I mean…I don’t have a lot on my brain right now, right? Only 19 days until I get married. Totally serene between the ears.

Not.

But, there it was, in my thoughts again. And I’m about 90% sure I want to try again in 09. There’s no better time for me. But the question is where. Here’s where I am with it…

IRONMAN LOUISVILLE

Pros

  1. Within driving distance
  2. No struggle to sign up in under 3 nanoseconds online
  3. No flight cost and no bike shipment cost

Cons

  1. Hilly in a way hard to replicate here (sharp, frequent)
  2. Did I mention the hills?
  3. Less of a fun destination for support crew.

IRONMAN COZUMEL

Pros

  1. Um…it’s in Cozumel
  2. Can combine as one year anniversary celebration with Michael
  3. Flat

Cons

  1. MUCH more expensive — flight, bike transport, hotel, etc.
  2. Different kind of race support, so may need to ship more things (e.g., water, nutrition)
  3. No wetsuit
  4. Saltwater swim
  5. Humid.
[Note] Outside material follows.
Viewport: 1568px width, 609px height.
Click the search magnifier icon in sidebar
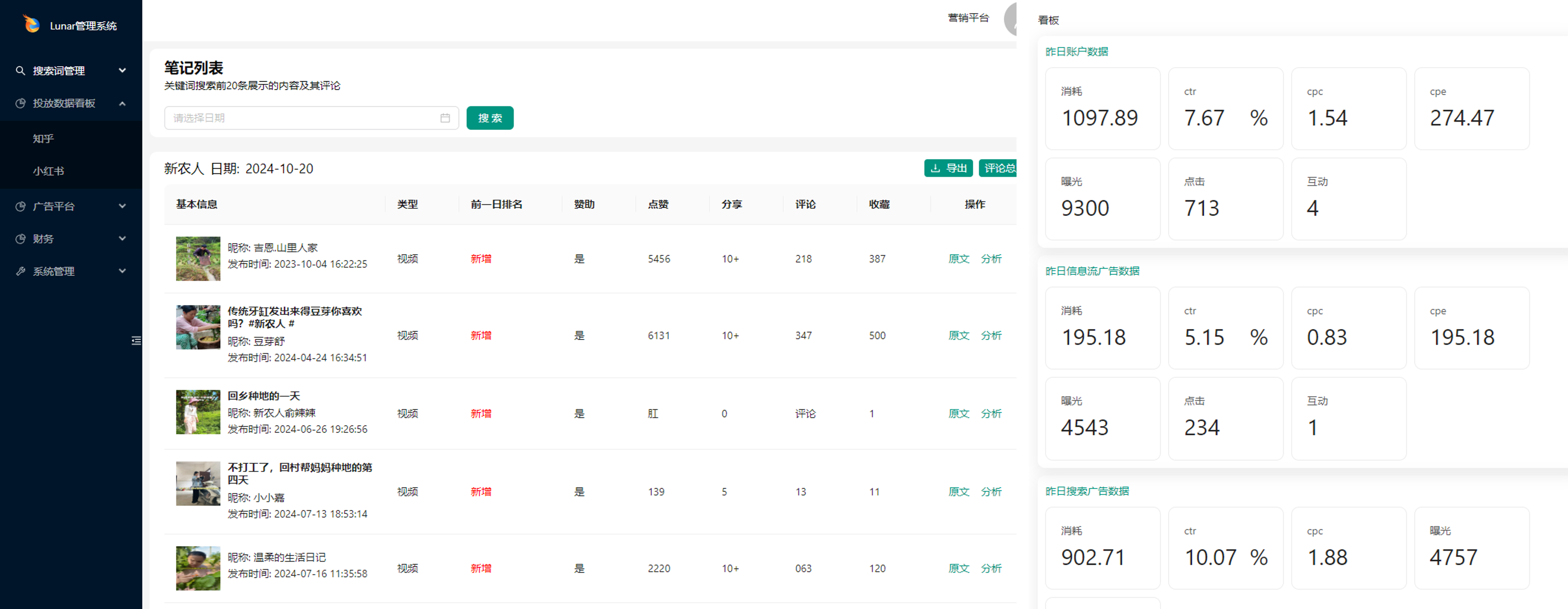(x=20, y=71)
Very humid.

IRONMAN ARIZONA

Pros

  1. Long gradual “hills,” no sharp grades
  2. No international travel

Cons

  1. Heat
  2. Flight, bike transport costs

Thoughts, everyone?

[update: Lesser had a really good point — there’s also the option of a non-Mdot race.  There’s a race nearby that would be positive for cost, distance and terrain, but would not have the same race organization experience and emotional impact of the Mdot.  What do you guys think?  What’s the difference?]

My anesthetist told me the new gym is really great.  

And that pretty much sums up my life right now as it relates to training.  Right there.  In that one sentence.

The wedding has taken over.  Moved in and managed to eat the last slice of cake I was saving for just the right moment.  Left the toilet seat up kind of way.

Reality is, we have about three weeks to get four big projects done and keep up with all the usual stuff.  Oh…and my work is kind of kicking my butt.  

Don’t get me wrong.  I’m not complaining — I’m a lucky chick.  But getting to the gym…even the one in the basement…is just so alien to me right now.  It’s not just on the back burner.  It’s in somebody else’s kitchen because mine has the makings for 700 cookies taking up all the room.

I’m okay with it.  Totally cool with it.  Training can wait, so long as I’m not unhappy.  But I kind of miss it.  You know…the regular life of regular training and the regular successes and failures and Fridays that have nothing to do with rsvp’s and worries about getting it all done.

All in due time.

But I do have next season on the brain.  And I’ve been known in this last week to put my pre-race disk in the car and daydream of racing again.  

That’s all.  Nothing dramatic.  Just miss it a little, but I’m happy to have this for the moment.